**Document extract**
- Opening Delimiter -
More on Palin and Measuring the Intelligence of Political Candidates:
Todd's post below on Sarah Palin brings up some good questions about how we measure the intelligence of politicians. I wanted to offer a few thoughts.

  It seems to me that when we talk about a candidate's "intelligence," we usually mean a mix of several different things. We might mean raw intellectual candle power, the sort of mind that we might expect to excel in an academic setting. We might mean charisma, the ability to impress and inspire observers. We might mean judgment, a person's ability to chose wisely among different options. We might mean articulateness, a person's ability to communicate effectively. There are some other options, of course, but those are a few of the different kind of judgments that usually factor in how we assess intelligence.

  My sense is that all of these factors are usually considered when assessing a candidate's intelligence, with the caveat that we often end up filtering these questions through the lens of how much they agree with us. Politicians who agree with us are necessarily intelligent. After all, they have the raw candle power and the judgment to see that we are correct! And politicians who don't agree with us are presumed to be much less intelligent: They either lack the candle power or judgment to "get it." These sorts of intuitive judgments mix together with some of the more objective evidence (academic pedigrees, great writing or speaking skills) to form our judgments of a candidate's intelligence.
- Closing Delimiter -
**Directions**
a – Answer these questions using the post on candidate intelligence:
(i) Whose earlier post prompted the writer's thoughts?
(ii) How does the post define charisma?
(iii) What examples of more objective evidence does the post give?
b – Write out the section of the post on candidate intelligence from "My sense is" to "a candidate's intelligence.", keeping every word and punctuation mark unchanged.
The data placed after this point come from a separate source, not from the post on candidate intelligence.

**Recorded information**
- Opening Delimiter -
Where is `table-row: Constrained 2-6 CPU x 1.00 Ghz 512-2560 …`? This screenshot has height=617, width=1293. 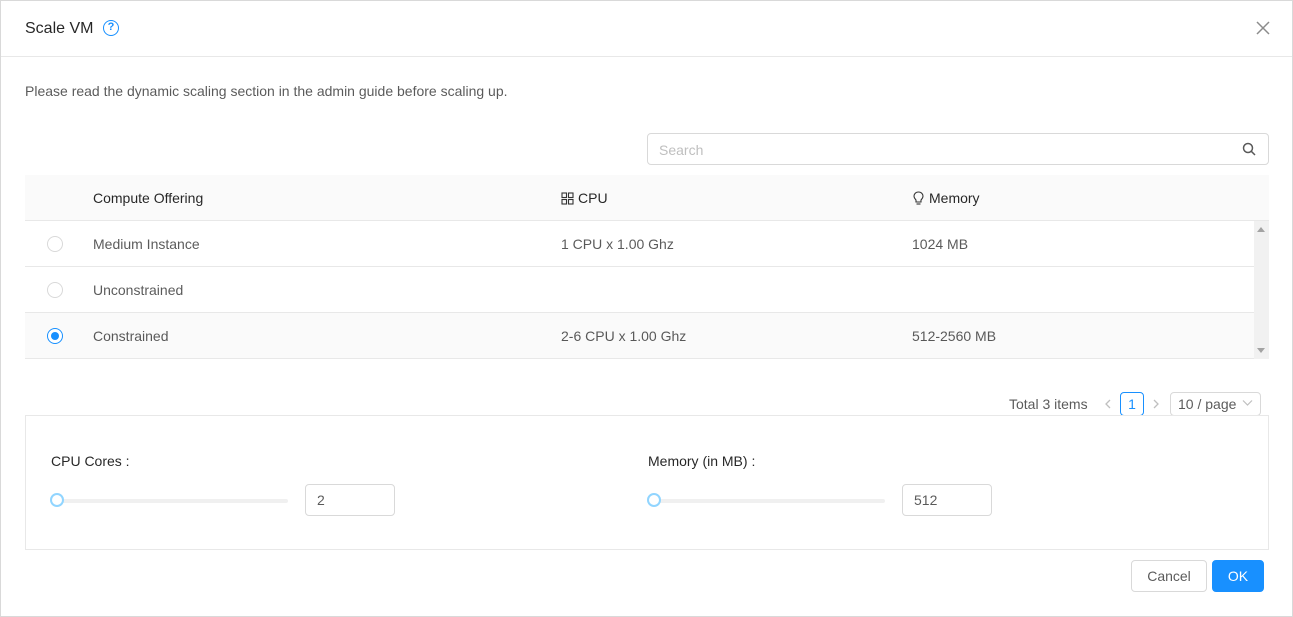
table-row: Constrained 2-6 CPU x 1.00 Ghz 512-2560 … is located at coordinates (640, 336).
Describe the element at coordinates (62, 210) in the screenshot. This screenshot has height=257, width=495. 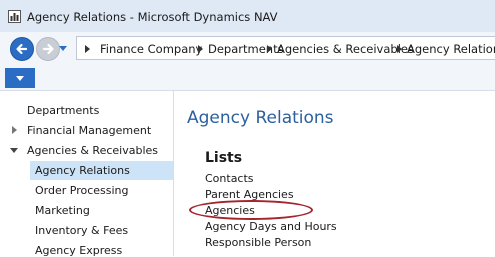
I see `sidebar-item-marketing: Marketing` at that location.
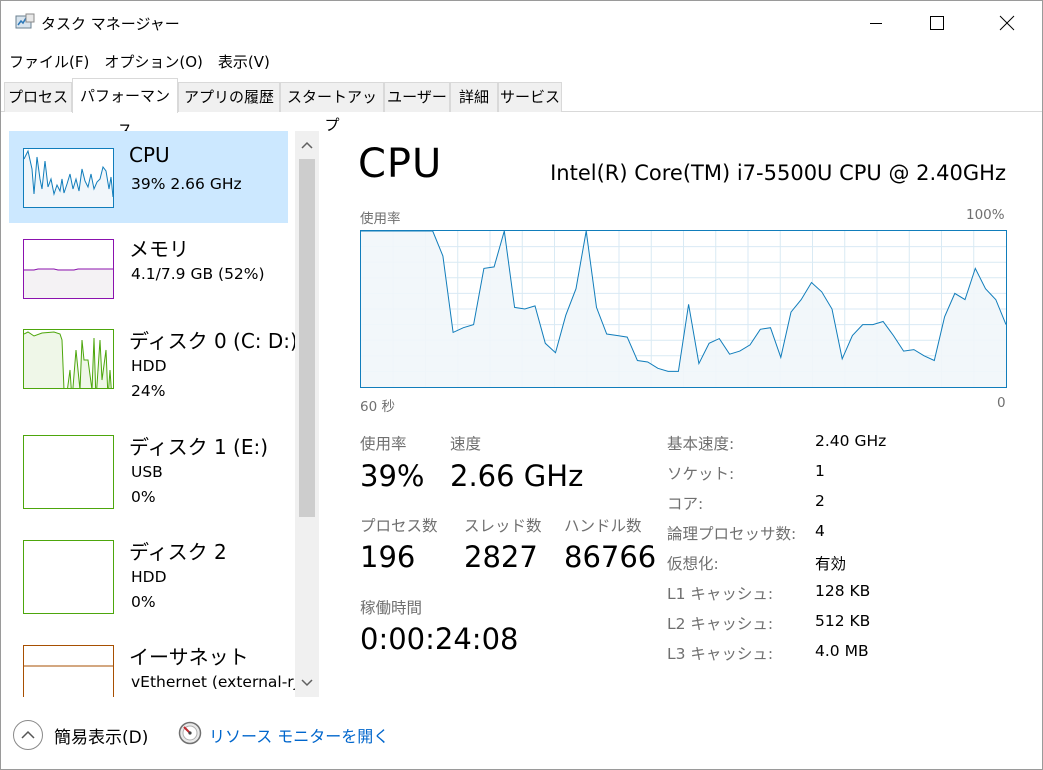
- Closing Delimiter -
**Per-task outputs**
a –
(i) Todd's post on Sarah Palin.
(ii) The ability to impress and inspire observers.
(iii) Academic pedigrees and great writing or speaking skills.

b –
My sense is that all of these factors are usually considered when assessing a candidate's intelligence, with the caveat that we often end up filtering these questions through the lens of how much they agree with us. Politicians who agree with us are necessarily intelligent. After all, they have the raw candle power and the judgment to see that we are correct! And politicians who don't agree with us are presumed to be much less intelligent: They either lack the candle power or judgment to "get it." These sorts of intuitive judgments mix together with some of the more objective evidence (academic pedigrees, great writing or speaking skills) to form our judgments of a candidate's intelligence.